PROVIDED PASSAGE:

A Perspective: Don’t Look Down (Unless It’s For The Sake Of Tourism and Photography)

My old pal Webster defines acrophobia as “an abnormal dread of being at a great height.” Of course, “great height” is quite subjective, seeing as how I sometimes find that being a mere three feet off the ground is outside of my comfort zone.

However, as a child, I tried to force myself into situations that would help me overcome that fear. I pretended to enjoy roller coasters as long as I could…and as long as someone was sitting next to me that would help hold me in the seat. I was proud of myself for riding the Judge Roy Scream at Six Flags Over Texas when I was eight and even more proud of myself for tackling Splash Mountain in high school (even if the words I shouted at my friends on the way down the final drop suggested otherwise), but as I grew older, my mind began to formulate more possibilities of what could happen at those heights. Therefore, I all but stopped riding roller coasters in my early twenties and merely tolerated glass elevators.

Elevators are another story altogether. I was stuck in one briefly when I was ten years old and developed some semi-annual recurring nightmares about being in one that was tipping over or falling, so I’m also not too crazy about that mode of transportation. Granted, my ankles and knees prefer the elevator, but my brain seems to like the stairs.

I think “The Price is Right” has long been providing the perfect representation of how I feel on an elevator.

Four years ago, I was in Chicago when a friend suggested we go to the top of the Sears/Willis/Whatever-It’s-Called-Now-Tower for a stunning view of the city. I’ll admit, I wanted to do it to start marking more items off of my Ferris Bueller Bucket List.

PROVIDED MATERIAL:
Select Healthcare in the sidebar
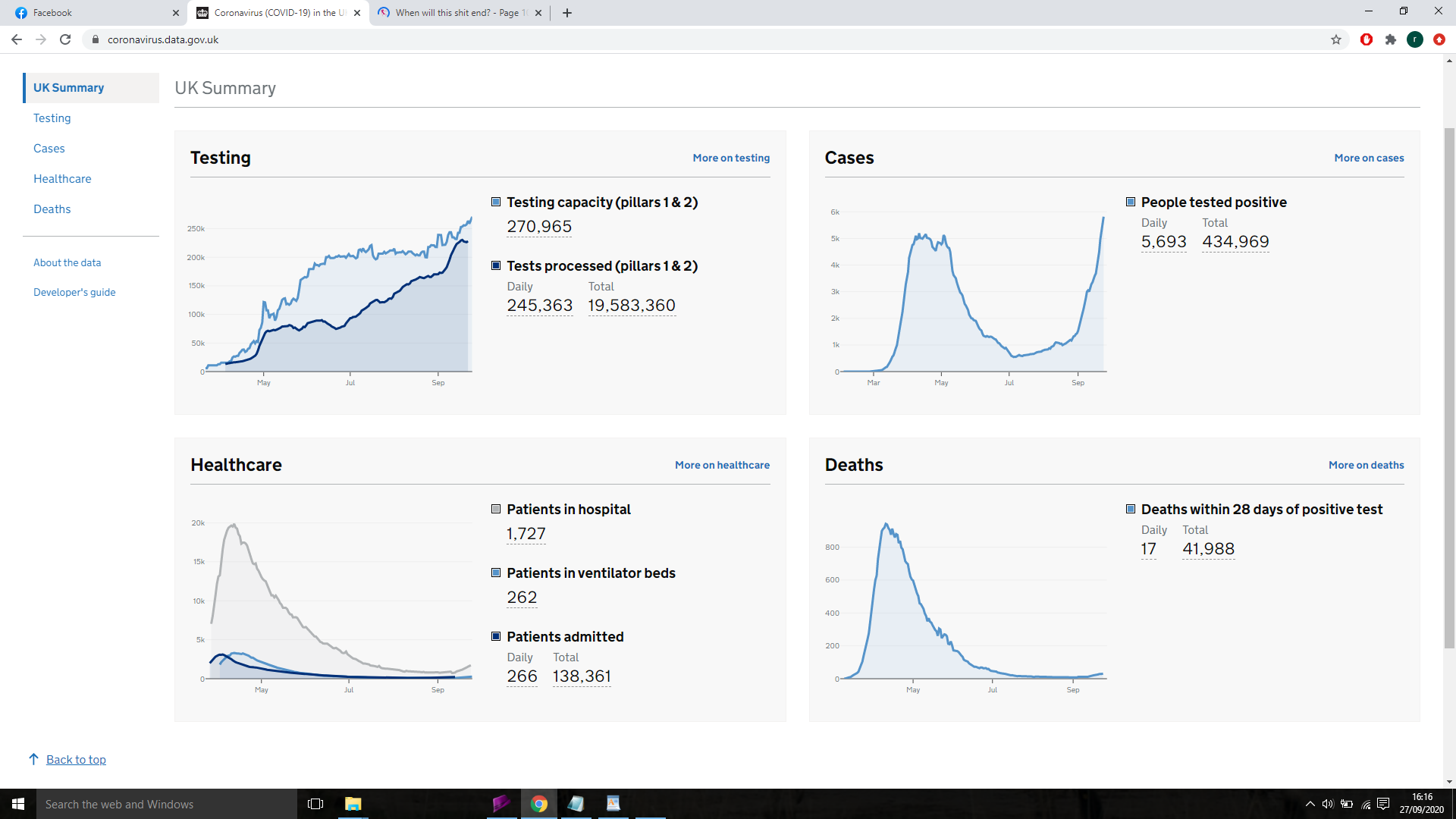The height and width of the screenshot is (819, 1456). 62,179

WHAT YOU NEED TO DO:
1. List every named place or attraction that the essay on fear of heights mentions.
2. Carry on the essay on fear of heights from its last sentence.
The lines have nothing to do with this exercise.

ANSWER LIST:
1.
Judge Roy Scream
Six Flags Over Texas
Splash Mountain
Chicago
the Sears/Willis/Whatever-It's-Called-Now-Tower

2.
The Cameron pose.
I’d already taken care of the Cameron pose.

The thought of the elevator ride made me a little nervous. Well, the elevator ride turned out to be sixty seconds with no outside views, so it really ended up being a non-issue. I could handle one minute, although the feeling of my ears popping was a bit unnerving.

Once we made it to the observation area, I was very impressed with the views. However, another attraction was available that no one told me about, and once I saw it, I couldn’t believe it was there.

The Skydeck.

Yes, this is a perfectly natural way to observe your surroundings. What reasons could I possibly have to be absolutely, completely, 100% terrified? Oh, right...it's PLEXIGLASS.
What reasons could I possibly have to be absolutely, completely, 100% terrified? Oh, right. Chicago’s about a thousand feet below me…and I’m standing on PLEXIGLASS.

A professional photographer pulled us aside and asked us to take a step back for a picture. I looked at her and said, “You take a step back!” In the end, I managed to muster up enough courage to step out twice. The first time was for the terrifying look you see above, and the second one was to plaster on a smile for my friend so that we could have documentation of our little adventure. (Yes, a copy of that photo exists, but the one you see here more fully captures the sheer terror of my experience.)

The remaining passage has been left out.